Looking for an American cheese for Thanksgiving? Of course you are. You could set out a fine bandaged Cheddar, or maybe some fresh local goat cheese with olives, but if you want to put the most smiles on the most faces, serve pimento cheese. Or as we say in my home state of Texas: puh-menna cheese. It’s so retro, it’s in again.
My Aunt Dorothy, my mother’s sister, was such an indifferent cook that she basically got a pass at Thanksgiving. While my grandmother wrestled with the turkey and my mom and Aunt Henrietta churned out the pies, Dorothy’s assignment was the pimento cheese-stuffed celery. I’m pretty sure she bought the pimento cheese because she could not have been trusted to make it.
Tasting Zingerman’s Pimento Cheese brought that decades-old sensory memory flooding back. I had forgotten how much I liked this concoction, but I suppose my taste for it is deeply embedded, like my taste for sweet tea. Poking around online, I found the Zingerman’s recipe. And in an e-mail exchange with Ari Weinzweig, Zingerman’s proprietor, I learned how this Ann Arbor specialty-food shop came to have a cult following for a Deep South classic.

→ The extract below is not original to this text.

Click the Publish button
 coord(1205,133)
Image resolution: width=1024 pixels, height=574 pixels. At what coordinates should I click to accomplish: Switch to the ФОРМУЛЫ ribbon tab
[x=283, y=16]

Long story short: Weinzweig dissed pimento cheese at a Southern Foodways Alliance conference and struck a nerve. A lot of nerves. He had no clue that southerners held this blend of cheap cheese and jarred mayonnaise in such high regard. Back home in Michigan, he began playing around with a recipe, sneaking in good Cheddar and top-notch Spanish pimientos. It tastes a lot like what I remember, only better. And 10 years in, it’s one of the single most popular items at Zingerman’s Deli.
Southerners slather pimento cheese between two pieces of white bread or scoop it up with celery. Here are a few ways the Zingerman’s crew likes it:
As an omelet filling
In scrambled eggs
With pretzel sticks
On a grilled-cheese sandwich with tomato
Stirred into grits
On sourdough toast with tomato soup
On a burger or hot dog
In place of shortening in a biscuit recipe (Note to anybody: report back if you try that)
Here’s how to order it.
And here’s how to make it:
Zingerman’s Pimento Cheese
Weinzweig recommends Grafton Village 2-Year Aged Cheddar or Cabot Cheddar and bottled Spanish piquillo peppers. You can substitute a fresh red bell pepper or pimiento, roasted and peeled, or any high-quality bottled roasted red peppers. Some people add celery salt. The spread did not look or taste like the pimento cheese I remembered until I added a good deal of paprika—maybe ½ teaspoon. Eureka.
After Thanksgiving, serve with Scandinavian rye toasts and martinis.
½ pound sharp Cheddar, coarsely grated
1 cup mayonnaise
¼ cup finely diced roasted red peppers
¾ teaspoon juice from the jarred peppers (if using)
Freshly ground black pepper and cayenne pepper to taste
Coarse sea salt to taste
My addition: California paprika or Spanish smoked paprika, or both, to taste
Combine all the ingredients in a bowl and mix well. That’s it!